I finally Deployed on AWS

Published: (January 8, 2026 at 11:40 AM EST)
2 min read
Source: Dev.to

Source: Dev.to

First Attempt and Billing Issues

My first experience with AWS was in 2023 when the free tier offered 12 months of usage. I set up a free server to host a hobby project, but soon after I was charged. I had assumed I was still within the free tier, so I contacted AWS support. They told me that I was using resources outside the free tier, though I didn’t understand which ones.

Support promised to stop the charges, but I was billed again the following month. After several more rounds of complaints, I discovered that an obscure service was still running and incurring costs. This back‑and‑forth continued for about six months until I finally closed the account. The experience left me wary of AWS, and I turned to platforms like Heroku and Render for future hobby apps.

Returning to AWS

Despite my earlier frustrations, I noticed that many job descriptions list AWS experience as a requirement. Determined to give it another try, I searched for tutorials. Most were long, certification‑focused videos, which didn’t suit my goal of just getting a simple deployment up and running.
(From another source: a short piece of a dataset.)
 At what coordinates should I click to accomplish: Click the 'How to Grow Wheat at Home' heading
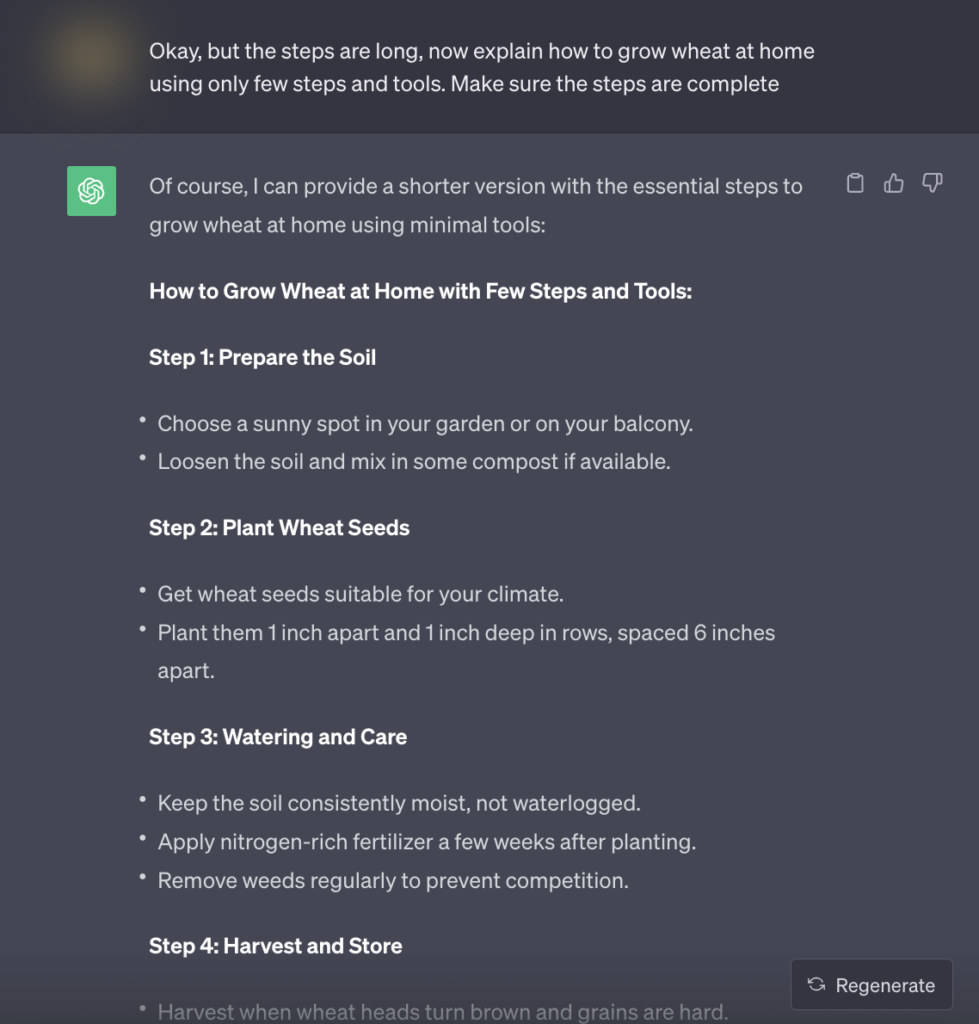(x=420, y=292)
I eventually found a concise three‑hour tutorial that gave me enough confidence to dive back in.

Elastic Beanstalk Experience

During the tutorial I learned about AWS Elastic Beanstalk, which promised a “push‑your‑code‑and‑let‑AWS‑handle‑everything” experience. The promotional video was impressive, showing smooth animations and the promise of easy deployments.

In practice, however, I ran into repeated errors. Accessing logs required manual requests through the console, which were slow and often incomplete. Eventually I could not view logs at all, even after trying the EB CLI, restarting the environment, and terminating the underlying EC2 instance. After three days of frustration, I abandoned Elastic Beanstalk entirely.

Back to Basics with EC2

I reverted to a more hands‑on approach by launching an EC2 instance, setting up a systemd service, and configuring Nginx. Within half a day I had a functional environment:

  • Backend: AI chatbot running on EC2
  • Frontend: Hosted for free on Vercel (you can try it yourself)

Conclusion

The moral of the story isn’t a single lesson, but rather a collection of technical takeaways:

  • Free‑tier limits can be easy to exceed without clear visibility.
  • Managed services like Elastic Beanstalk may sound simple but can hide complexity.
  • Sometimes the most reliable solution is to roll your own infrastructure with familiar tools.

Going back to the basics proved to be the most effective path for my hobby project.